__Task brief__: Please filter the entries for the word "computer" and copy every line that has it.

[[ Listed records open ]]

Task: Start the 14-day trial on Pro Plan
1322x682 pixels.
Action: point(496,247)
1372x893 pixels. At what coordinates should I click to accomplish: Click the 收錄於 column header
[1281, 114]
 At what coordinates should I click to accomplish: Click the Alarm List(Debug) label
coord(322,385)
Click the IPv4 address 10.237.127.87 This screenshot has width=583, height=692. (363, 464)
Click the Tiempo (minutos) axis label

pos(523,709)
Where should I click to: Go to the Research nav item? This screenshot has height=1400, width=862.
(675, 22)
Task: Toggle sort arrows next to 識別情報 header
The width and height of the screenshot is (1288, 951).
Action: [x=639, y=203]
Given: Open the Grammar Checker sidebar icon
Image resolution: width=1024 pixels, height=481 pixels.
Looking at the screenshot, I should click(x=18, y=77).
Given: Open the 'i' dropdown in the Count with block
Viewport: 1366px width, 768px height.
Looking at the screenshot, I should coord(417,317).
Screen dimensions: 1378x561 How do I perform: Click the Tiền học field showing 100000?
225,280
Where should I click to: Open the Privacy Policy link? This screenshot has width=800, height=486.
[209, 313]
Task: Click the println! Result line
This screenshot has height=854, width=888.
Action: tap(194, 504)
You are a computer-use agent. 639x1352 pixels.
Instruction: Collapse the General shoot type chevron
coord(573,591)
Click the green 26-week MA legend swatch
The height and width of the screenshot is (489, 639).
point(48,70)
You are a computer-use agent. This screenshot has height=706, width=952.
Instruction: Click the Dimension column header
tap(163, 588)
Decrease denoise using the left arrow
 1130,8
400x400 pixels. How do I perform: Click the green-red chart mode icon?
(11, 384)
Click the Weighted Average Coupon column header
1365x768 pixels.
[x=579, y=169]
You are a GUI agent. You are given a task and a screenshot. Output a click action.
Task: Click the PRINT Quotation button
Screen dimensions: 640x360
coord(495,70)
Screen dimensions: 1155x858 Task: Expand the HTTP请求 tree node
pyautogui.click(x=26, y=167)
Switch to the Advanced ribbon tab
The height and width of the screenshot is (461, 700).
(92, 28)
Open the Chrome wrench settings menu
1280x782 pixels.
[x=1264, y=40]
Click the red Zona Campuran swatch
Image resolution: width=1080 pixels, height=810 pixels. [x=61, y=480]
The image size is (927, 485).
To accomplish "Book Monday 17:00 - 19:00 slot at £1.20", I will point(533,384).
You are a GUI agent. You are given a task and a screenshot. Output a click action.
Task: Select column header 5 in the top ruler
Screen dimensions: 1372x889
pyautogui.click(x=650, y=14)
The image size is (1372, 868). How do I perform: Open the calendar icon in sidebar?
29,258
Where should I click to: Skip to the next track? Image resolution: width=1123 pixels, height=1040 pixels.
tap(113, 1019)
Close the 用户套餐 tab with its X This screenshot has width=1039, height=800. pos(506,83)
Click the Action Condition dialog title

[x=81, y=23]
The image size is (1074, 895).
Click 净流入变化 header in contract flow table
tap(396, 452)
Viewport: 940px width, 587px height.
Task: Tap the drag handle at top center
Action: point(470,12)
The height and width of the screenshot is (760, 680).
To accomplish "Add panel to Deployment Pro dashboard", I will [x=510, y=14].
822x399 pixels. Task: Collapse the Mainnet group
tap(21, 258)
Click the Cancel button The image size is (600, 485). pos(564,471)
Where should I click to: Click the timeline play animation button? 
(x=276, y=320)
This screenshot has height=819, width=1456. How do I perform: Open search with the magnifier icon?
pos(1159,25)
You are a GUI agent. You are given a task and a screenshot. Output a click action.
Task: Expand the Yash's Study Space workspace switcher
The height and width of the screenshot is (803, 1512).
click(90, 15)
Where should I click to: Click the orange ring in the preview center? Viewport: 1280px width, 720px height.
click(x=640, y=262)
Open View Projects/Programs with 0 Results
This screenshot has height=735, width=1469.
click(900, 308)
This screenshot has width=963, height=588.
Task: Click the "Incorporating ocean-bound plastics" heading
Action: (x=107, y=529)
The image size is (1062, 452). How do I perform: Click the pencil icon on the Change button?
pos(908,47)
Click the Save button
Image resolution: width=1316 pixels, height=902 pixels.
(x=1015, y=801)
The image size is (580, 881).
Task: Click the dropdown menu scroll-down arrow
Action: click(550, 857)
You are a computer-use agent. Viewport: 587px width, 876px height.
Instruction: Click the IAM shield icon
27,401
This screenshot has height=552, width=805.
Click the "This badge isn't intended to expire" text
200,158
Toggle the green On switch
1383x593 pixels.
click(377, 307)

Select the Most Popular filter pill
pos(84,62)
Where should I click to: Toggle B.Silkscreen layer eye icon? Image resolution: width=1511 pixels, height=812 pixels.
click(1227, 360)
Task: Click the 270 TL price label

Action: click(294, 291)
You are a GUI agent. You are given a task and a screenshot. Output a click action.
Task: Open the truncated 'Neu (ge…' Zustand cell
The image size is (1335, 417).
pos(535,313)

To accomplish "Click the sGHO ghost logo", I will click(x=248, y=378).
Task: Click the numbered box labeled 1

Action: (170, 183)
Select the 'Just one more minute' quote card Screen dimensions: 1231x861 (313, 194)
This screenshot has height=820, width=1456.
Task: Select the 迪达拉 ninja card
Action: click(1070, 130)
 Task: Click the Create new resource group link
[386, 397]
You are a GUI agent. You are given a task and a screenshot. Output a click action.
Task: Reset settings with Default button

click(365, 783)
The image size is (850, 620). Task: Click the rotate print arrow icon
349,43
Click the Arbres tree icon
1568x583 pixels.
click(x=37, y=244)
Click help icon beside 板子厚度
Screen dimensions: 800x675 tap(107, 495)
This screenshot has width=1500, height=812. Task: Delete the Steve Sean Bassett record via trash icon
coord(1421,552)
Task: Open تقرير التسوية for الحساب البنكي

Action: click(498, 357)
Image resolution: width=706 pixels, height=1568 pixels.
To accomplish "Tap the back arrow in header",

[[ Listed records closed ]]

__Written response__:
You are a computer-use agent. 639x1352 pixels.
You are a computer-use agent. This screenshot has height=706, width=952.
You are a computer-use agent. Viewport: 587px width, 876px height.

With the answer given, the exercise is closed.